LF board working fine.
polarity of I/O is correct
I have tied the filter boards together.
Took a chance with these inductors. Newbie so may have missed something in the specs :p


Those look ok..
 
kazper said:
EHOFFA007 said:
Just finishing up a pair of these bad boys :)
first test seems as if the HF board is not acting properly.
I used these bournes inductors from mouser. Are these acceptable?

http://www.mouser.com/Search/ProductDetail.aspx?R=RL622-104K-RCvirtualkey65210000virtualkey652-RL622-104K-RC

LF board working fine.
polarity of I/O is correct
Took a chance with these inductors. Newbie so may have missed something in the specs :p
I have tied the filter boards together.


Those look ok..


Thanks for the reply man
I didn't see any polarity markings on the inductors. My first time dealing with these. There aren't +/- poles, correct?
I'll have to look deeper.
Reading a lot of threads about input signal and loading properly. I'm using the recommended lundhal Tx's. I'm pushing it with a balanced out on a PS audio DAC for testing.
would this keep the HF section from not responding at all?
Flipped the boards and tested continuity against the schematics and all the inter-pcb jumps are good.

Any other insight would be great.


 
EHOFFA007 said:
kazper said:
EHOFFA007 said:
Just finishing up a pair of these bad boys :)
first test seems as if the HF board is not acting properly.
I used these bournes inductors from mouser. Are these acceptable?
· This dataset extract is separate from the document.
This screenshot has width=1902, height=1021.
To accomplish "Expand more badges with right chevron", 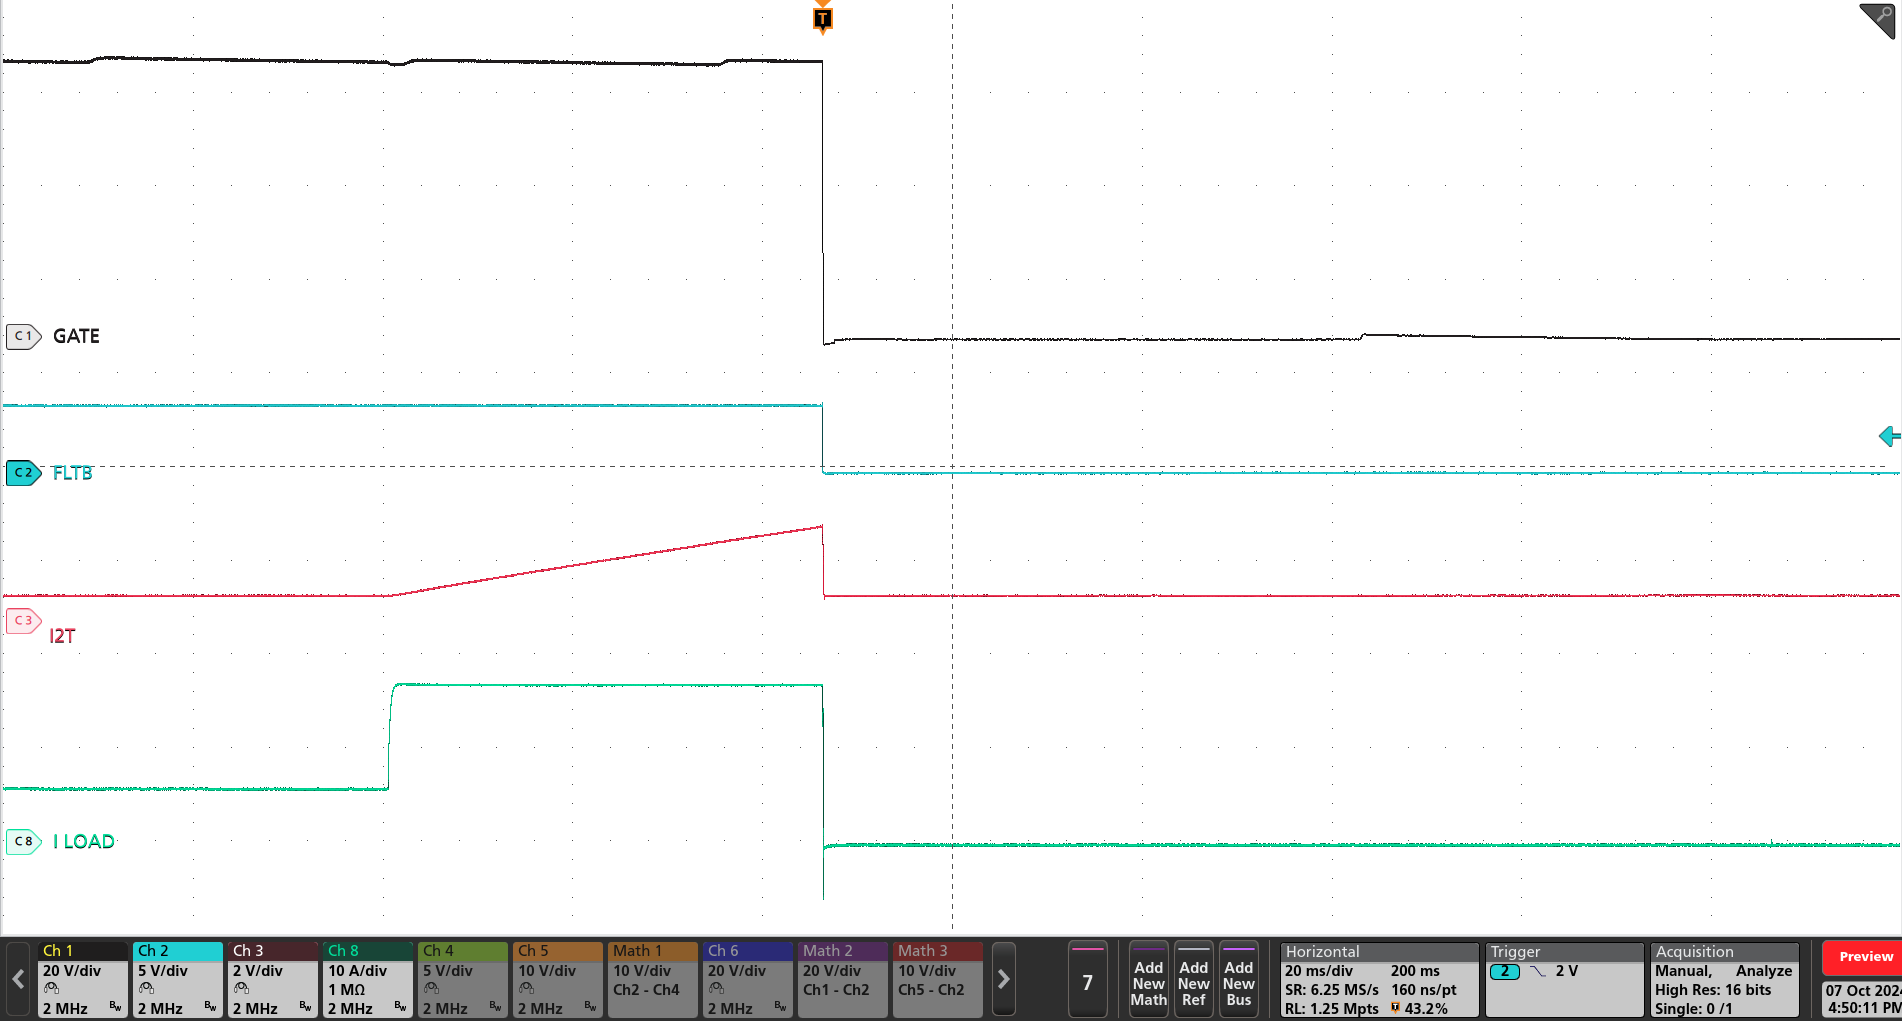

http://www.mouser.com/Search/ProductDetail.aspx?R=RL622-104K-RCvirtualkey65210000virtualkey652-RL622-104K-RC

LF board working fine.
polarity of I/O is correct
Took a chance with these inductors. Newbie so may have missed something in the specs :p
I have tied the filter boards together.


Those look ok..


Thanks for the reply man
I didn't see any polarity markings on the inductors. My first time dealing with these. There aren't +/- poles, correct?
I'll have to look deeper.
Reading a lot of threads about input signal and loading properly. I'm using the recommended lundhal Tx's. I'm pushing it with a balanced out on a PS audio DAC for testing.
would this keep the HF section from not responding at all?
Flipped the boards and tested continuity against the schematics and all the inter-pcb jumps are good.

Any other insight would be great.
I had the High Cut and High Q pots mixed up!
I'm Finding on my first couple of builds not to trust myself too much :)
Sounds great! Thanks for this great project!